The General Meeting must elect auditors pursuant to Art. 727b SCO. The auditors are elected for one-year terms of office; re-election is permitted.

The remit of the auditors and their independence are governed by Art. 727 et seq. SCO.

IV. Annual financial statements and appropriation of profit

§ 19

The accounts and annual financial statements are closed on 31 December every year.

§ 20

The balance sheet profit is placed at the free disposal of the General Meeting, subject to the statutory provisions.

§ 21

The dividend is paid out after the annual financial statements have been approved by the General Meeting.

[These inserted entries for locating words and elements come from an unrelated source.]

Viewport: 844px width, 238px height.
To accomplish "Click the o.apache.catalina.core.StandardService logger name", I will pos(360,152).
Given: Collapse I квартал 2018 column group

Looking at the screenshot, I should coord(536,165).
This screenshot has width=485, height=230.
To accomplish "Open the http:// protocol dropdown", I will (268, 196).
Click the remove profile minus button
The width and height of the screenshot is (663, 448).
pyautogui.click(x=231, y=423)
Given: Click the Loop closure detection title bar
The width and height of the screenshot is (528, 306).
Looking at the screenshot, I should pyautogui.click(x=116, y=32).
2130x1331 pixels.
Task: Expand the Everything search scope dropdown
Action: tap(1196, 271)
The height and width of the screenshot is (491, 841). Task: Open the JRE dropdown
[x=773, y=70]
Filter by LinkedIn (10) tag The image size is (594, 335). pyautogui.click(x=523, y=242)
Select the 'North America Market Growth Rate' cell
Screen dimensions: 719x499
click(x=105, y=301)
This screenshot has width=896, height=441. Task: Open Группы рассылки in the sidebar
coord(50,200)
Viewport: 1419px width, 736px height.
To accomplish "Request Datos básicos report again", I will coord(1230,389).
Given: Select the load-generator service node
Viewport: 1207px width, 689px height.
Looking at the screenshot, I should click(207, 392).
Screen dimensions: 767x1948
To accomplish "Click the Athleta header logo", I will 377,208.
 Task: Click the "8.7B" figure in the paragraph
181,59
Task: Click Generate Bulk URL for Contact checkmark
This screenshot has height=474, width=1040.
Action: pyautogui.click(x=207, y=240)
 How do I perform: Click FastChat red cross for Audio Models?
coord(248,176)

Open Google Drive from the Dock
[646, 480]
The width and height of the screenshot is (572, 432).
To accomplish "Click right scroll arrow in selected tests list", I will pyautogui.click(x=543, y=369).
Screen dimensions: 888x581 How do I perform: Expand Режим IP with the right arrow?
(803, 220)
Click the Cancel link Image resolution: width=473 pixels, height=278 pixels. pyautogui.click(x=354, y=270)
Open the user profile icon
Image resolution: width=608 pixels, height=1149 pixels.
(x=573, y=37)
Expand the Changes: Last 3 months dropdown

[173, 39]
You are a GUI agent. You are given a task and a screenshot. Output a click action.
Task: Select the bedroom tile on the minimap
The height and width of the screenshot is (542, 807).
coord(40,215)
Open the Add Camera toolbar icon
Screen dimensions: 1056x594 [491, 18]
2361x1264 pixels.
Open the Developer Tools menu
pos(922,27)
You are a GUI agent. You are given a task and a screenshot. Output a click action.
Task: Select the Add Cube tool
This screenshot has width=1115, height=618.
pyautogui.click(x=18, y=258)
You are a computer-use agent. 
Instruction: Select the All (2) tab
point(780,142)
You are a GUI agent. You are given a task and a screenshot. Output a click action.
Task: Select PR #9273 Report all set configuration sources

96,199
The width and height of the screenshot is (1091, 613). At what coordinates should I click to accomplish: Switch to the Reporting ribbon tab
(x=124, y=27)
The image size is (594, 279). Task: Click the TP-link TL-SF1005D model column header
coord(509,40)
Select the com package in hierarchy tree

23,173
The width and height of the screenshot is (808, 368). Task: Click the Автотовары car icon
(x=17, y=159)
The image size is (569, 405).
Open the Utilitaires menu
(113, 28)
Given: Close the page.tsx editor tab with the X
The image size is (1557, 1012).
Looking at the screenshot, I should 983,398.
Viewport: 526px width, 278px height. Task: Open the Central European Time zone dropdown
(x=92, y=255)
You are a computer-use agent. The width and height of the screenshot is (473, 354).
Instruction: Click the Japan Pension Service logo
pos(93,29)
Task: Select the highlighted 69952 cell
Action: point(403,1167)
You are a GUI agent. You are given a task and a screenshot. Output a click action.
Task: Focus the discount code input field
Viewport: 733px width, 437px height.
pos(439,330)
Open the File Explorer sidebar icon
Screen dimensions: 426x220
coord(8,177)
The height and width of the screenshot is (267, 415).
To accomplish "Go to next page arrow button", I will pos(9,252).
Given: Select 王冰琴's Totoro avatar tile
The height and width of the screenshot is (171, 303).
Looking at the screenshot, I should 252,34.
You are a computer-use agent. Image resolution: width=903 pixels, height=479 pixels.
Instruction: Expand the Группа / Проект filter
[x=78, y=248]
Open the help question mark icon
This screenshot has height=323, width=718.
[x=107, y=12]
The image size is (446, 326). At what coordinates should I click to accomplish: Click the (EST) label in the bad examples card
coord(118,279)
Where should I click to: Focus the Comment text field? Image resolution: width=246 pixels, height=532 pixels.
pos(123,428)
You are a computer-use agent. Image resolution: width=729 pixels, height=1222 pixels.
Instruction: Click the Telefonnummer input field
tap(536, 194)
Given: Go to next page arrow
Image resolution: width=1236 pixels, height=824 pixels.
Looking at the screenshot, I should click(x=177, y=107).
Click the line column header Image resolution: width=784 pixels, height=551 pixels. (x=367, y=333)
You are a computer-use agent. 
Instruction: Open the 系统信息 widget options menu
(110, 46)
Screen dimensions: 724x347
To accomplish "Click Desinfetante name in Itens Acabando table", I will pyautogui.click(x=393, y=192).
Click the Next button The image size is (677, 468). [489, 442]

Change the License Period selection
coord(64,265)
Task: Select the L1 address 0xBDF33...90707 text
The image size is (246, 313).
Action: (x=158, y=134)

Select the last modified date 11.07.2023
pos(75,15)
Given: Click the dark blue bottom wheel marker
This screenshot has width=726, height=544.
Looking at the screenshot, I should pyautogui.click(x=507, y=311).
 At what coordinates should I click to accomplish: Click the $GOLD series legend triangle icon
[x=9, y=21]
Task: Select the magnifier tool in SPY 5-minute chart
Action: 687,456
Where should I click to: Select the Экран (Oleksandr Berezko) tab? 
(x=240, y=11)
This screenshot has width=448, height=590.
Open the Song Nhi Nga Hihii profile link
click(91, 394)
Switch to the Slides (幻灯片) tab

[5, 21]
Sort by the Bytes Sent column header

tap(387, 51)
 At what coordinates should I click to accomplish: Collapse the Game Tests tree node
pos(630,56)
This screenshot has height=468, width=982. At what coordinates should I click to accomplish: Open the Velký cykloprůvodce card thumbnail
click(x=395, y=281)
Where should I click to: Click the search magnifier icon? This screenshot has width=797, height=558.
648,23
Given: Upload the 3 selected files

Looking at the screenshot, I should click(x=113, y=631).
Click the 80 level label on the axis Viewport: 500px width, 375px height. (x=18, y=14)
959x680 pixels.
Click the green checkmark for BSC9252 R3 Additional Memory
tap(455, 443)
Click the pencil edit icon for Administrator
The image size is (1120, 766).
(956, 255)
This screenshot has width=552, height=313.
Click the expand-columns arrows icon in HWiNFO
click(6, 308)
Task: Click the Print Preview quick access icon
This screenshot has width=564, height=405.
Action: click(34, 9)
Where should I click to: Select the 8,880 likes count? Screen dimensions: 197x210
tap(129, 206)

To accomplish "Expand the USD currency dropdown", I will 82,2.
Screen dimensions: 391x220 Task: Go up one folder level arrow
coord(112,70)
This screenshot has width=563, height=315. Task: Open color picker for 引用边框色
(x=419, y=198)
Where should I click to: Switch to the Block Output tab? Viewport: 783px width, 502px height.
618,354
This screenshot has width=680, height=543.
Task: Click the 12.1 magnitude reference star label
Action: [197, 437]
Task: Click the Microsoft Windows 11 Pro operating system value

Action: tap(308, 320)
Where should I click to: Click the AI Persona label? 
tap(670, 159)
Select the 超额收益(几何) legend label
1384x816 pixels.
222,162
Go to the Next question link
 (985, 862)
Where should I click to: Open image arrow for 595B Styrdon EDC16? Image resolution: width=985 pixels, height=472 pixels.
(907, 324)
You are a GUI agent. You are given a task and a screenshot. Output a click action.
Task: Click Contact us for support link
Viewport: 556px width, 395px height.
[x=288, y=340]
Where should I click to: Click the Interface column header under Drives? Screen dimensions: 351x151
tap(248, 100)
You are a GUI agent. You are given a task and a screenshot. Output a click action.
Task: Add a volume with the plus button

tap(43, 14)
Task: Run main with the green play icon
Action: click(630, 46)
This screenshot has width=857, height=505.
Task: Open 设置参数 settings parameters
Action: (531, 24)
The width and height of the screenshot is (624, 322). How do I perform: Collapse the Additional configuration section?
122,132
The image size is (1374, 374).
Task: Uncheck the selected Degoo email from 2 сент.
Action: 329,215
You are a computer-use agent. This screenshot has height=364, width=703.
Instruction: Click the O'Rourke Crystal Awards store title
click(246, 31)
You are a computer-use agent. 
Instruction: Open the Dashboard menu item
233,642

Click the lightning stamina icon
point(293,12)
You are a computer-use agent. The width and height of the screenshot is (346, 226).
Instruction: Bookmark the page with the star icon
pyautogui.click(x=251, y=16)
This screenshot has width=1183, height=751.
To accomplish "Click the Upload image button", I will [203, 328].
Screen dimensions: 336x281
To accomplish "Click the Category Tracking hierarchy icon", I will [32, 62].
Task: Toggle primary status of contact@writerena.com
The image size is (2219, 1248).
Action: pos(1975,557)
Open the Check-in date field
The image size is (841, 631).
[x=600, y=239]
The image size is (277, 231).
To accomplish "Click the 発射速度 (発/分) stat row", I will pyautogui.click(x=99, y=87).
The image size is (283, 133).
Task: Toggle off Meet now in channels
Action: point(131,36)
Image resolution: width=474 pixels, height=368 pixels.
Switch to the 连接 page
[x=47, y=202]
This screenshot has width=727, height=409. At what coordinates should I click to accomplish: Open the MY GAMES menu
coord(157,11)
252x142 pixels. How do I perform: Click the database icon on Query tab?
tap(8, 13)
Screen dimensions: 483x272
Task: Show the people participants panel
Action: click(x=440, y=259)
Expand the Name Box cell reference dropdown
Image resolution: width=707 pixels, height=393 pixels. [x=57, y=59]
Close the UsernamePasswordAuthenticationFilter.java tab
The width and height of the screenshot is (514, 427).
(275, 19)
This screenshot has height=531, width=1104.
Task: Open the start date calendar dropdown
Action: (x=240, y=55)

Dividends unclaimed within 5 years after the due date accrue to the statutory reserve fund.

§ 22

In addition to the statutory general reserve fund, the General Meeting may also resolve to set up and write back voluntary reserves.

V. Winding up and liquidation

§ 23

A decision to wind up and liquidate the company requires the consent of at least two-thirds of the represented share votes as well as the absolute majority of the represented nominal share values.

§ 24

The provisions of the Swiss Code of Obligations apply to the liquidation procedure. The liquidators are entitled to sell the assets of the company by private contract.

VI. Organ of publication

§ 25

The organ of publication is the Swiss Commercial Gazette. Communications are sent to registered shareholders to the addresses recorded in the share ledger.

VII. Transitional provision

§ 26

According to the merger agreement of 18 March 2004, the company acquires as defined in Art. 748 of the Swiss Code of Obligations all corporate assets of Tuxedo Invest AG, Zug, with assets in the amount of CHF 93,273,284.00 and liabilities in the amount of CHF 31,823,284.00 pursuant to the merger balance sheet as of 5 May 2004. As consideration for the net book value of CHF 61,450,000.00 and in exchange for their 1,629,953 registered shares at par value of CHF 0.10, Tuxedo Invest AG’s shareholders receive 1,629,953 fully paid-up bearer shares in Kardex AG, Zurich, at a par value of CHF 14.24.